Your assignment:
Leave out all pictures and retype exactly the lines from the one with "Task: Click the TAX RULE column header" through the last line of the material.

Material to process:
Segment Open

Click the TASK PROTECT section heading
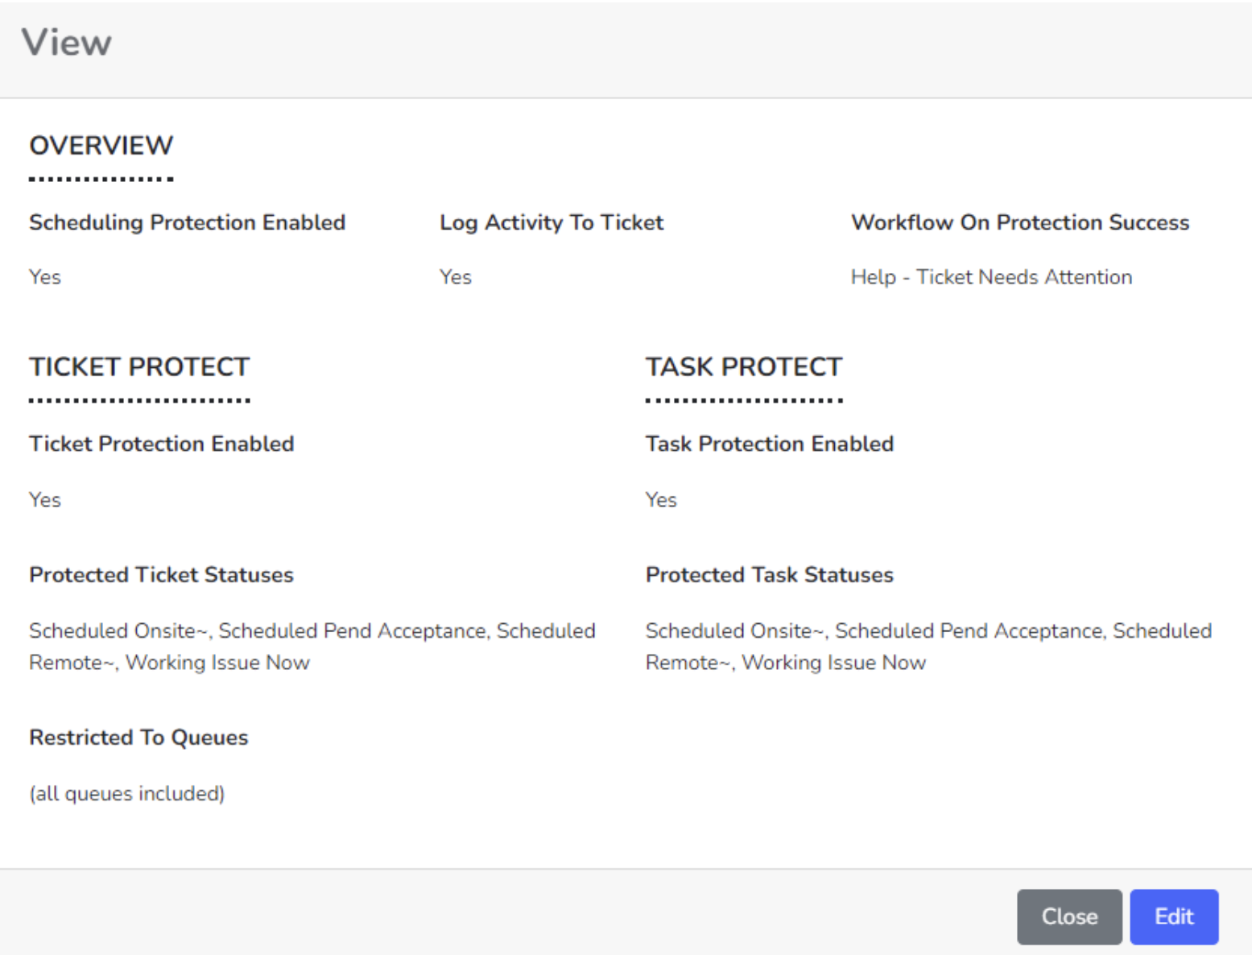 743,367
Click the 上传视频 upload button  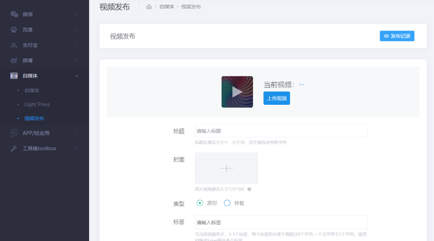pos(276,98)
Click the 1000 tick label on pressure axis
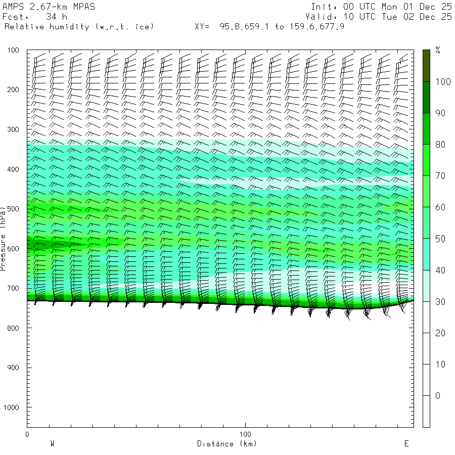 click(x=12, y=407)
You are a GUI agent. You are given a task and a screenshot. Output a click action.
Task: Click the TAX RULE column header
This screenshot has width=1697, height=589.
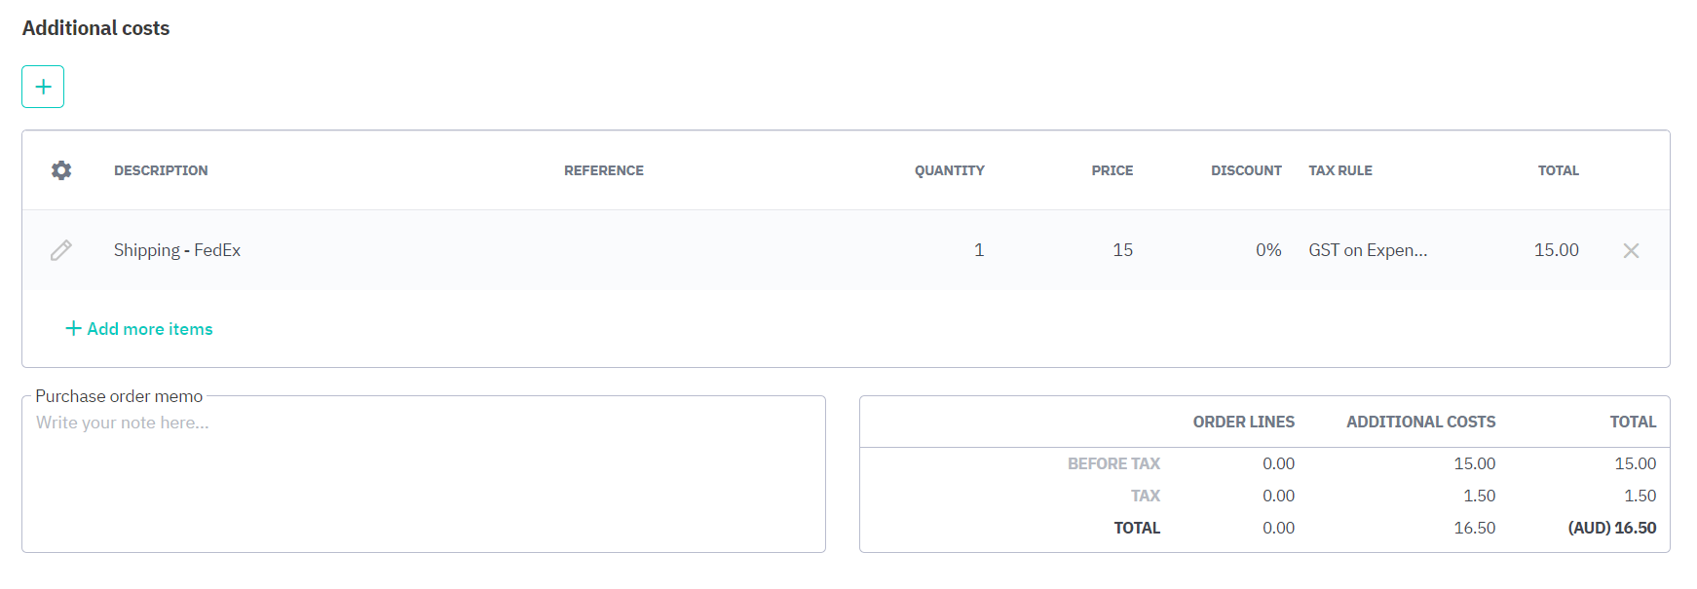point(1340,170)
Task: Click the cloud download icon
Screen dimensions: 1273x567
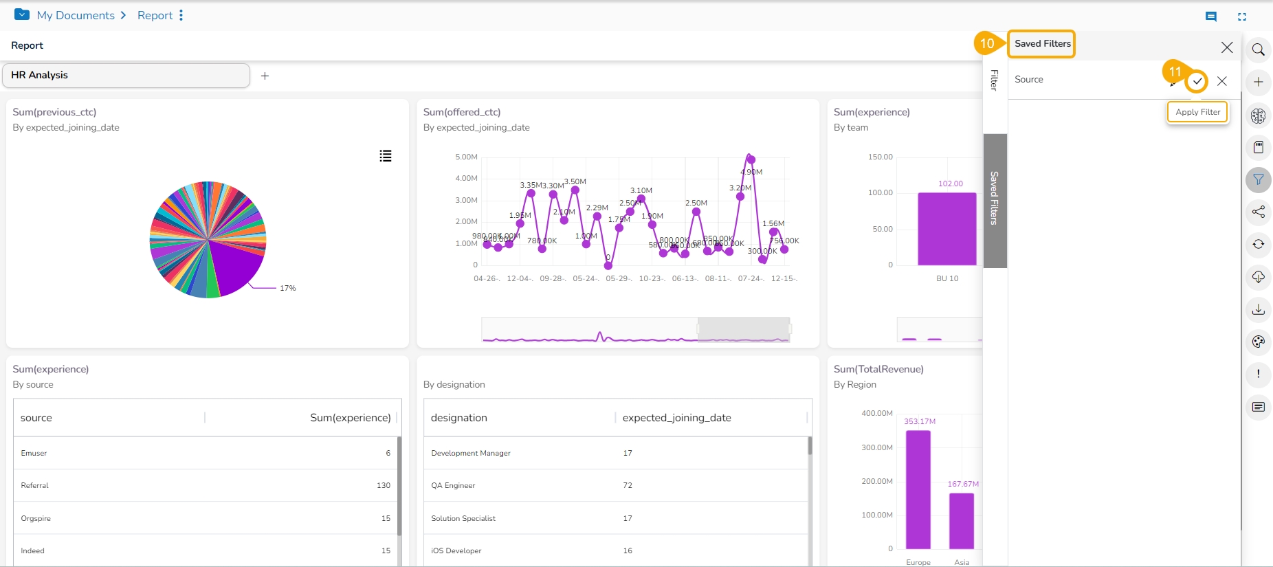Action: [x=1258, y=277]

Segment Closed

The completed task:
Task: Click the TAX RULE column header
This screenshot has width=1697, height=589.
point(1340,170)
Task: Click the cloud download icon
Screen dimensions: 1273x567
Action: [x=1258, y=277]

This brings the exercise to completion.